The supporting documents — fuel receipts, toll records, dispatch messages, GPS pings, payroll records — corroborate the logs. They are the cross-check that catches a doctored logbook. A driver who claims he was off-duty at a certain hour but whose fuel receipt shows a purchase three hundred miles away at that same time has been caught in a lie. Those supporting documents are also on the six-month clock.
“A motor carrier shall retain records of duty status and supporting documents required under this part for each of its drivers for a period of not less than 6 months from the date of receipt.” — 49 CFR § 395.8(k)(1)
The daily vehicle inspection reports — three months to live
Under 49 CFR § 396.11, the driver must complete a daily vehicle inspection report covering the service brakes, parking brake, steering, lights, tires, horn, wipers, mirrors, coupling devices, wheels and rims, and emergency equipment. The carrier must retain these reports for three months from the date they were prepared — the shortest retention clock in the entire federal trucking regime.

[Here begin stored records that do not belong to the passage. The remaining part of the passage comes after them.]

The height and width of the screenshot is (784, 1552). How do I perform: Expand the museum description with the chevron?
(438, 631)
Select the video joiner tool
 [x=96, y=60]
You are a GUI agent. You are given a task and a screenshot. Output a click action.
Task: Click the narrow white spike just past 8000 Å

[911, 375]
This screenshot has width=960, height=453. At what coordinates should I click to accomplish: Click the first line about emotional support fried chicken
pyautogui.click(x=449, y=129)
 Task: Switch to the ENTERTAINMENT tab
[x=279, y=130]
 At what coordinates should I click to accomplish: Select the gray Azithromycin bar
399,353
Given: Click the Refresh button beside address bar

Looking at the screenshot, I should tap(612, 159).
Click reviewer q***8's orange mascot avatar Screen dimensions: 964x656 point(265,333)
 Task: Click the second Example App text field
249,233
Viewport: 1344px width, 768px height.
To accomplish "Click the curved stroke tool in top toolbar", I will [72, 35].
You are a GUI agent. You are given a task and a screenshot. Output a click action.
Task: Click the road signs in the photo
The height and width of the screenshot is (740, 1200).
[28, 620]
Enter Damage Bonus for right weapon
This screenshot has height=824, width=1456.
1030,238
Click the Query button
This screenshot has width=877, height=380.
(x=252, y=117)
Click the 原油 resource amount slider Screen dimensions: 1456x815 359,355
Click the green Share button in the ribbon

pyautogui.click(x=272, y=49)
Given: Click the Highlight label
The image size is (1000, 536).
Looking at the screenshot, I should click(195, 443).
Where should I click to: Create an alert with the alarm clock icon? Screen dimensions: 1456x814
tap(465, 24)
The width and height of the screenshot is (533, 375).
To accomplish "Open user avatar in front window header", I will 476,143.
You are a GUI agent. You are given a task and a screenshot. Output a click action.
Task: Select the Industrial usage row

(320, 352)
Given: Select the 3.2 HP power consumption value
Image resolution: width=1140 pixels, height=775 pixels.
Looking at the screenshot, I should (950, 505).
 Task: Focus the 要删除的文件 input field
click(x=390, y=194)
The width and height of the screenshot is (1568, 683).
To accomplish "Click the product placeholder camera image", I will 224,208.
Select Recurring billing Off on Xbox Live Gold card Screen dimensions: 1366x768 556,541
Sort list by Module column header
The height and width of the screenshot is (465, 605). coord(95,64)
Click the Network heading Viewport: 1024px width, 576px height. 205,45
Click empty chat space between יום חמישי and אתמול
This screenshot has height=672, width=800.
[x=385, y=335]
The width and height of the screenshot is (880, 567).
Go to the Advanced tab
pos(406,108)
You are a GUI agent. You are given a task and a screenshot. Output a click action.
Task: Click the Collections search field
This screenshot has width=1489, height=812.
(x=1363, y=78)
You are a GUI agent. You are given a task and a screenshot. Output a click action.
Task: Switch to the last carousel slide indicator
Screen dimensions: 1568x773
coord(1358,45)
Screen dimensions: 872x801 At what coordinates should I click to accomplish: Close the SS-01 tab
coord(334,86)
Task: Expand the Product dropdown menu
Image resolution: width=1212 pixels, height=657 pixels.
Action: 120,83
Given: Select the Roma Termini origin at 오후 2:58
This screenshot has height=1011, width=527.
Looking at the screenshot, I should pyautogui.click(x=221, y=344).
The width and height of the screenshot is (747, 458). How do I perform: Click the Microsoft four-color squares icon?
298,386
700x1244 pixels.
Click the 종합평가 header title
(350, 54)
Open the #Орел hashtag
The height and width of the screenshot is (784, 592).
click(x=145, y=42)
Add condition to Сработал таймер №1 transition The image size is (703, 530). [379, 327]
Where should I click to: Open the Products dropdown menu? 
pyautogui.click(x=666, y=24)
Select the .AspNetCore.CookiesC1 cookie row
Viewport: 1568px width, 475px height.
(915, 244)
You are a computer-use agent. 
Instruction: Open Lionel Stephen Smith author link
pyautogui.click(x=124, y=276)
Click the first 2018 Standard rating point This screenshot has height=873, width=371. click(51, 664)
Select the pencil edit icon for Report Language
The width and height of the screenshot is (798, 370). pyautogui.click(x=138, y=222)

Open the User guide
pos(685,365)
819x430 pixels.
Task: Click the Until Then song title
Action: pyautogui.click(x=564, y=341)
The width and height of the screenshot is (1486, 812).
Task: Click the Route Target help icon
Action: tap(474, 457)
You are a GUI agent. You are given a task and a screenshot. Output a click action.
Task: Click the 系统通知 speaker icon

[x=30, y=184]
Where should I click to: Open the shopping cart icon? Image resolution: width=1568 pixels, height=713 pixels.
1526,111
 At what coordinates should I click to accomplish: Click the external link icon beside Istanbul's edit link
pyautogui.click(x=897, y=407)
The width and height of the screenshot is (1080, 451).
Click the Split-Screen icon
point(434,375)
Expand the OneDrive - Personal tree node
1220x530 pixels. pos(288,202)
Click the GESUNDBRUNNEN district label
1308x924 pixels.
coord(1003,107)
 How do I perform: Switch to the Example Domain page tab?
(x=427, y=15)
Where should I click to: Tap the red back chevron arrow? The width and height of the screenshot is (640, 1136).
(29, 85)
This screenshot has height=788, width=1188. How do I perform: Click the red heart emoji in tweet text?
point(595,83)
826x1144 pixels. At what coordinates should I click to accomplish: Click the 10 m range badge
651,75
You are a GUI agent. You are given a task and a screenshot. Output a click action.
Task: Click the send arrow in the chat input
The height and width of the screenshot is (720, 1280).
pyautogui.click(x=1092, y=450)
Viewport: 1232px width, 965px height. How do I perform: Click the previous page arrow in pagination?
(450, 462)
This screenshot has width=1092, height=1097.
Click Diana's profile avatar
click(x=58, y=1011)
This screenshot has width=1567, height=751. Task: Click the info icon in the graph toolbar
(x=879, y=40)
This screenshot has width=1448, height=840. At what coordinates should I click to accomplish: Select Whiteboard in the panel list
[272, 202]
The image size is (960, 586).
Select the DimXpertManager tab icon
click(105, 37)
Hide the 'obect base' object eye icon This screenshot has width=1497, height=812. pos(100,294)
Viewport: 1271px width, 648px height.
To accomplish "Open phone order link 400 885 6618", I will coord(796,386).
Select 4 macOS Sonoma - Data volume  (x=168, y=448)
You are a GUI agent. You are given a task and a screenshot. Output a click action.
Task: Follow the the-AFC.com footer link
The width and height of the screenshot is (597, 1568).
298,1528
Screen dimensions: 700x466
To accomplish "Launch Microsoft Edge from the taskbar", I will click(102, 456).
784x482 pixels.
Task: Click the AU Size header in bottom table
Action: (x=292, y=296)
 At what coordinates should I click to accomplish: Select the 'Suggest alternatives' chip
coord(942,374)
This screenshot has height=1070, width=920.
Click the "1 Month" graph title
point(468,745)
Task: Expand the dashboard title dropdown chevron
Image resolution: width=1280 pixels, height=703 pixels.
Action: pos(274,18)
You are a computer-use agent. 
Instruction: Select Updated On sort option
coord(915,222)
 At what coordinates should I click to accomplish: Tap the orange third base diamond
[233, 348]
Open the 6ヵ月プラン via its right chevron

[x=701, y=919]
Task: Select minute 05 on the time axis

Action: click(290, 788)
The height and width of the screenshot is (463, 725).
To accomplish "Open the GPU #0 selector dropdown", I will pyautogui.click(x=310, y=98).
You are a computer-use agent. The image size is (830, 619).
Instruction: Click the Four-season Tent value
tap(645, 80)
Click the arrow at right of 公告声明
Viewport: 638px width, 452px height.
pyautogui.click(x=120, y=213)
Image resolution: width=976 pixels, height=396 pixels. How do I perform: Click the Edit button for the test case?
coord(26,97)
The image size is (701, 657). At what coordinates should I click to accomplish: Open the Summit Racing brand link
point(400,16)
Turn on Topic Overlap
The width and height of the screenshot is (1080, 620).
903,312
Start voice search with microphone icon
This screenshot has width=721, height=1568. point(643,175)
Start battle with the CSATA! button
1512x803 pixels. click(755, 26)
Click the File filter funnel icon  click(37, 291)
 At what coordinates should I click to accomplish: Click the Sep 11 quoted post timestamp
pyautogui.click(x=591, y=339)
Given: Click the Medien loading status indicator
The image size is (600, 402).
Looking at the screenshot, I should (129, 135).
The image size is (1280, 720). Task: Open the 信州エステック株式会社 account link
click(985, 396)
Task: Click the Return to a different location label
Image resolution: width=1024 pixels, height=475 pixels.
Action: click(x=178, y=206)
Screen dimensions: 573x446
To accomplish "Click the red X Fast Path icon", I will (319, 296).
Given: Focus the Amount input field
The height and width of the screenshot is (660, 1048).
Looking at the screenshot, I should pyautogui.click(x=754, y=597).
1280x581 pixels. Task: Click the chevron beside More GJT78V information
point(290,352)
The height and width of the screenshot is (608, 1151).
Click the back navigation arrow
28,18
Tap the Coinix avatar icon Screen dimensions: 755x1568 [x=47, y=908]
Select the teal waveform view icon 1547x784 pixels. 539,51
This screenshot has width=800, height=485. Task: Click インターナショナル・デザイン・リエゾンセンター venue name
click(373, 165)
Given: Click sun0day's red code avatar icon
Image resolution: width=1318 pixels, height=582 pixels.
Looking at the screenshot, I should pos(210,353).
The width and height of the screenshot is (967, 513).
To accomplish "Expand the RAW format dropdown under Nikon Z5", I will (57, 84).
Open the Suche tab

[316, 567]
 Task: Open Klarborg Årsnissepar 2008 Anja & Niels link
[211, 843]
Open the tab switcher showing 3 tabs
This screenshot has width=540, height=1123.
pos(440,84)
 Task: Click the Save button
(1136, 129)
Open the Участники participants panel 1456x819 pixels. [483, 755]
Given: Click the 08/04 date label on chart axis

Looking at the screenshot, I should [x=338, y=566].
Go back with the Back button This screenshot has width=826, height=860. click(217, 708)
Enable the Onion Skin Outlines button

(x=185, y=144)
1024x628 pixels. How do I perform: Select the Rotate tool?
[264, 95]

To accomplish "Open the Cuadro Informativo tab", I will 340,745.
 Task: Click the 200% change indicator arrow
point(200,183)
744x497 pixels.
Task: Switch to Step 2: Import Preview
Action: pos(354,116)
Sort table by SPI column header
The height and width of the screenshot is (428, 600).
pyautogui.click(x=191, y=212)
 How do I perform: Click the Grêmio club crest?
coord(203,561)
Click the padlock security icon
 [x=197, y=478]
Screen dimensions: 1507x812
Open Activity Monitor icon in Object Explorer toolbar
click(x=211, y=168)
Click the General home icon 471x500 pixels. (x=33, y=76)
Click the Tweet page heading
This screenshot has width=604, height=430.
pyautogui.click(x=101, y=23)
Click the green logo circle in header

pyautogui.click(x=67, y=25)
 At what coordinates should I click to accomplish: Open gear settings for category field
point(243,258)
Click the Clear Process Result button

If a prior driver had already written up a problem with the truck’s turn signals, its brakes, or its mirrors, those reports would show the company had notice of a defect before this crash. The three-month window means that the DVIRs from the weeks before January 12 are already closer to their legal expiration than most families realize. The preservation letter has to demand these by name, in writing, immediately.
The truck’s engine computer data — overwrites on the next run
Heavy-truck engine ECMs (Electronic Control Modules) capture “hard-brake” and “last-stop” event records — speed, RPM, throttle position, brake application, and a short window of data before and after a triggering event. Unlike a passenger car’s event data recorder, which federal regulation locks when the airbags deploy, a truck’s ECM data is not locked. The buffer is small — often just two or three events — and new events overwrite older ones. If the carrier puts the truck back on the road after the crash, the data from the morning of January 12 can be gone within hours.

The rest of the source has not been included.